** Opening EXTRACTED TEXT block **

# what's your favorite cleaning tool?



## where I want to (Oct 28, 2008)

I love my Oxo cleaning wand. It's a scrub pad on an extendable handle. I only saw it for sale once but luckily the replaceable pads are very durable. And I bought three extras.


----------



## sapphira (Mar 24, 2003)

I am horrified ! The very thought of choosing ONE !!! Whatever would I do !! s


----------



## simi-steading (Sep 27, 2012)

Pressure washer 

I just haven't been able to talk my wife into letting me try it in the kitchen and bathrooms..


----------



## sapphira (Mar 24, 2003)

OK, now I'm cracked up ! My 99 dollar precious precious pressure washer is in the back room - before the freeze it had ice in it and refused to work. By the way - the 99 dollar one - Greenworks, 1500 psi - works wonders ! did my house and ramps. Will do back screen porch before putting on new screening. VERY good buy for me. s


----------



## sapphira (Mar 24, 2003)

Where I Want To , I will probably now look for this wand. Should be an adventure in my almost nil shopping area ! (but now gotta have one !)


----------



## snowlady (Aug 1, 2011)

My Norwex cloths and a toothbrush.


----------



## where I want to (Oct 28, 2008)

What I really want to find is a scrub brush on a long handle that I can use standing up to clean the floor of the shower stall.


----------



## simi-steading (Sep 27, 2012)

where I want to said:


> What I really want to find is a scrub brush on a long handle that I can use standing up to clean the floor of the shower stall.


Narrow head push broom... 

http://www.yoyo.com/p/melissa-doug-scootin-turtle-push-broom-312263


----------



## pax6 (Feb 7, 2013)

Children!!!


----------

** Closing EXTRACTED TEXT block **

WHAT TO PRODUCE => Copy out the entire forum thread on favorite cleaning tools word for word, from its title through the final post.

** Opening RAW DATA block **

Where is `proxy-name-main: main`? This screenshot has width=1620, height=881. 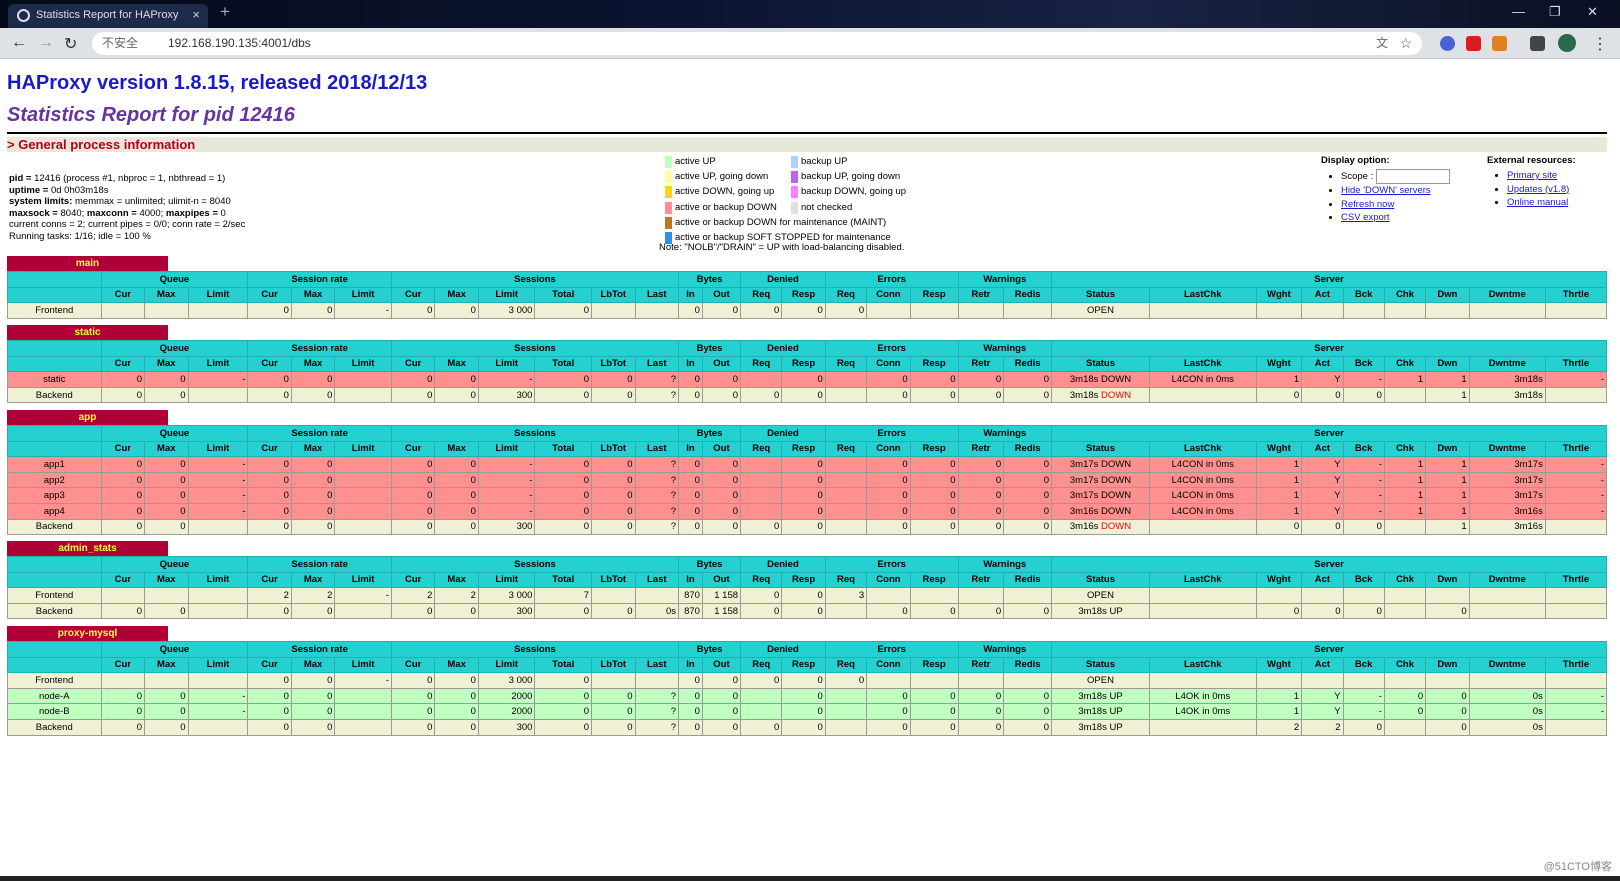 proxy-name-main: main is located at coordinates (88, 264).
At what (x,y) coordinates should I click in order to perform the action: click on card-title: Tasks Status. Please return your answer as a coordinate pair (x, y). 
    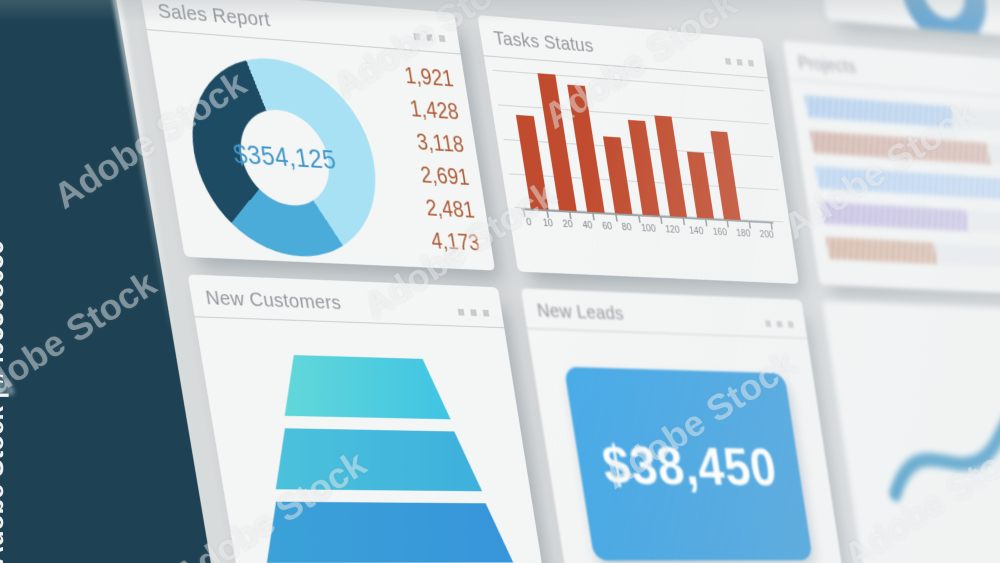
    Looking at the image, I should click on (544, 42).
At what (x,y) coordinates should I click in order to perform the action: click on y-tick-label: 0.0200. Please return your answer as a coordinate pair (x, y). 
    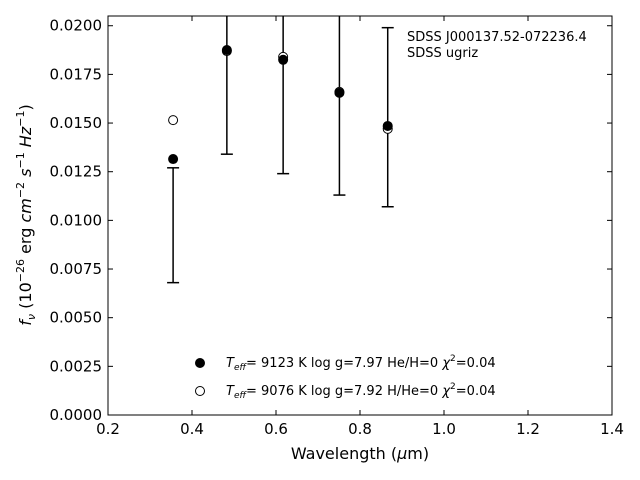
    Looking at the image, I should click on (76, 26).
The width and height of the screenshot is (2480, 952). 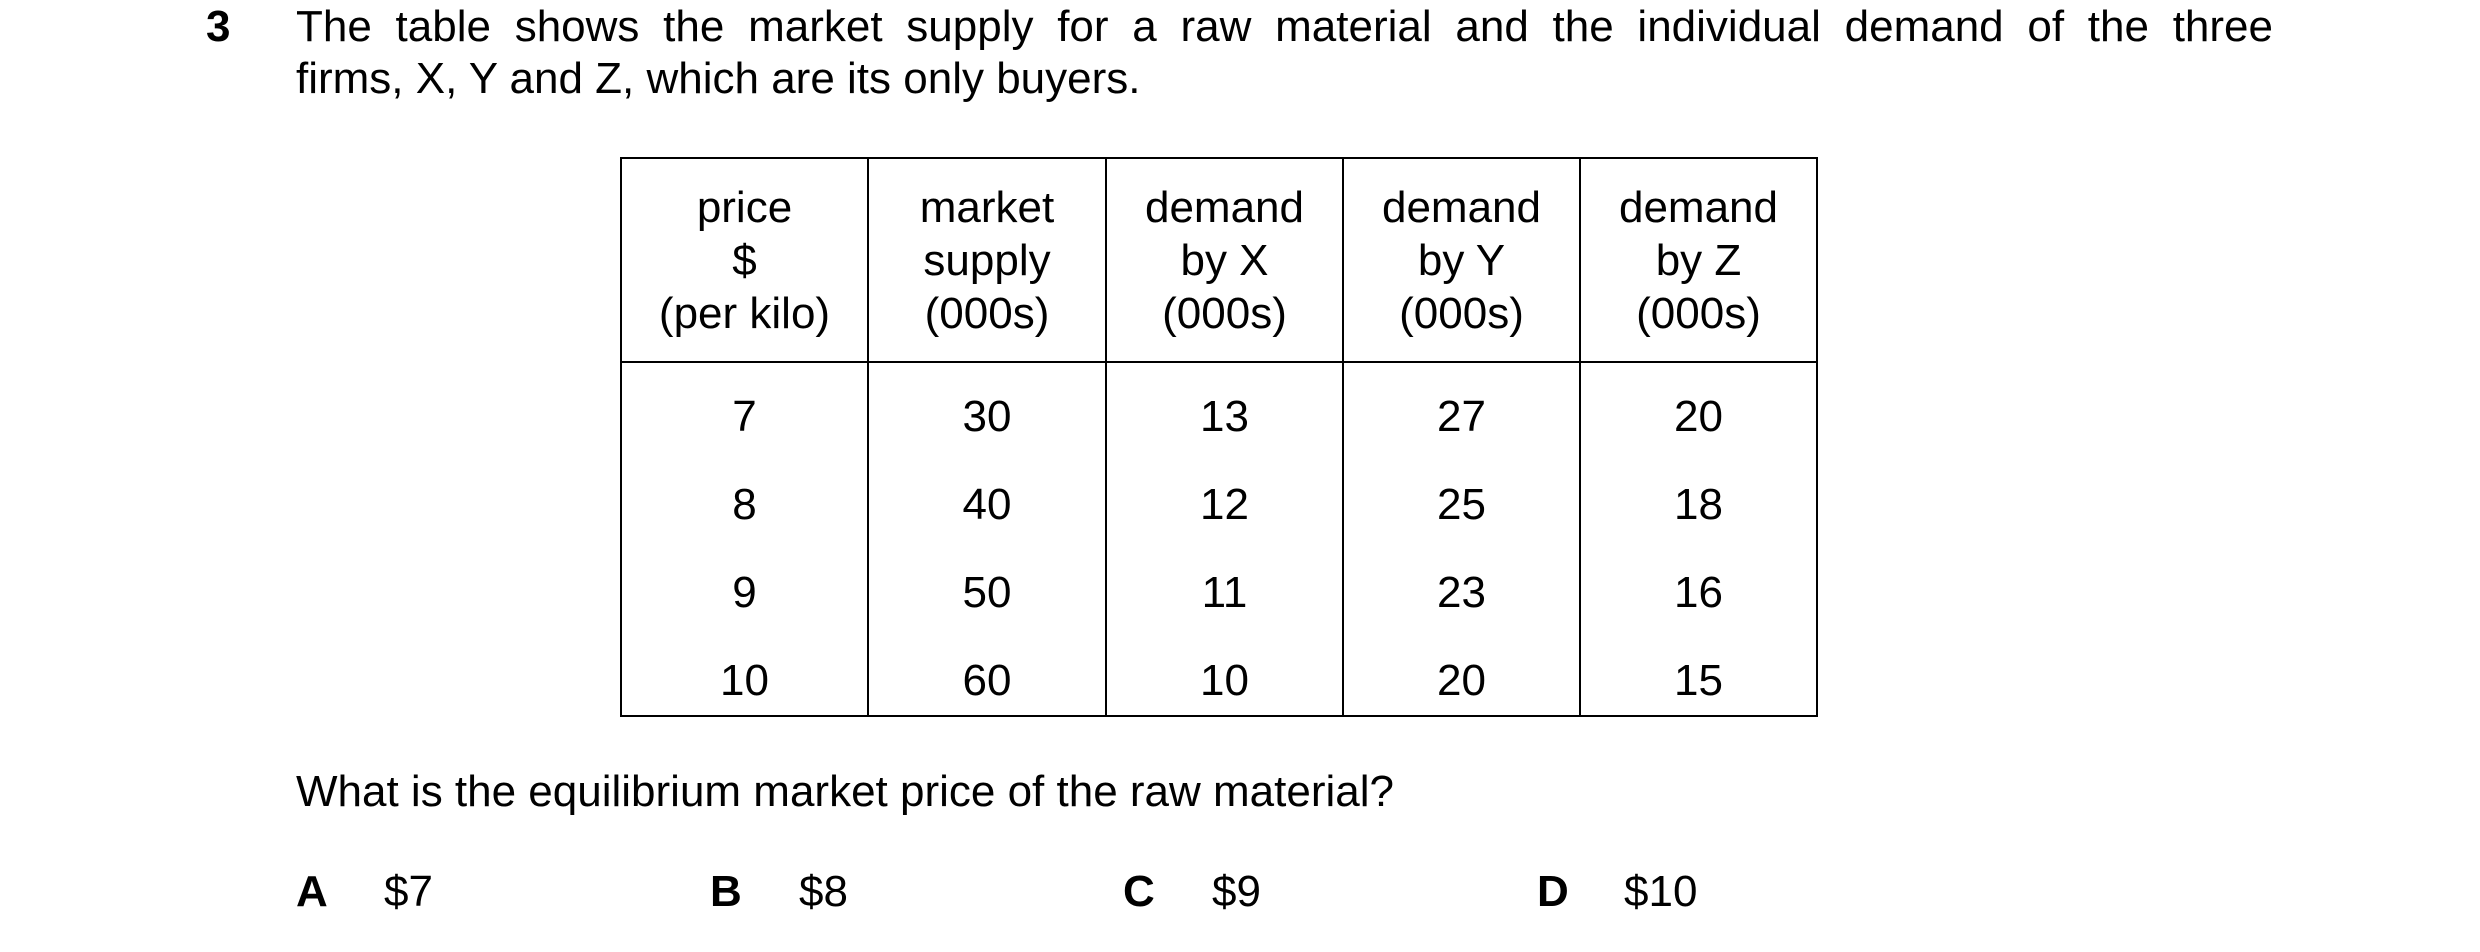 I want to click on table-cell: 11, so click(x=1224, y=583).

** Closing RAW DATA block **

SOLUTION TO THIS PROBLEM =>
# what's your favorite cleaning tool?



## where I want to (Oct 28, 2008)

I love my Oxo cleaning wand. It's a scrub pad on an extendable handle. I only saw it for sale once but luckily the replaceable pads are very durable. And I bought three extras.


----------



## sapphira (Mar 24, 2003)

I am horrified ! The very thought of choosing ONE !!! Whatever would I do !! s


----------



## simi-steading (Sep 27, 2012)

Pressure washer 

I just haven't been able to talk my wife into letting me try it in the kitchen and bathrooms..


----------



## sapphira (Mar 24, 2003)

OK, now I'm cracked up ! My 99 dollar precious precious pressure washer is in the back room - before the freeze it had ice in it and refused to work. By the way - the 99 dollar one - Greenworks, 1500 psi - works wonders ! did my house and ramps. Will do back screen porch before putting on new screening. VERY good buy for me. s


----------



## sapphira (Mar 24, 2003)

Where I Want To , I will probably now look for this wand. Should be an adventure in my almost nil shopping area ! (but now gotta have one !)


----------



## snowlady (Aug 1, 2011)

My Norwex cloths and a toothbrush.


----------



## where I want to (Oct 28, 2008)

What I really want to find is a scrub brush on a long handle that I can use standing up to clean the floor of the shower stall.


----------



## simi-steading (Sep 27, 2012)

where I want to said:


> What I really want to find is a scrub brush on a long handle that I can use standing up to clean the floor of the shower stall.


Narrow head push broom... 

http://www.yoyo.com/p/melissa-doug-scootin-turtle-push-broom-312263


----------



## pax6 (Feb 7, 2013)

Children!!!


----------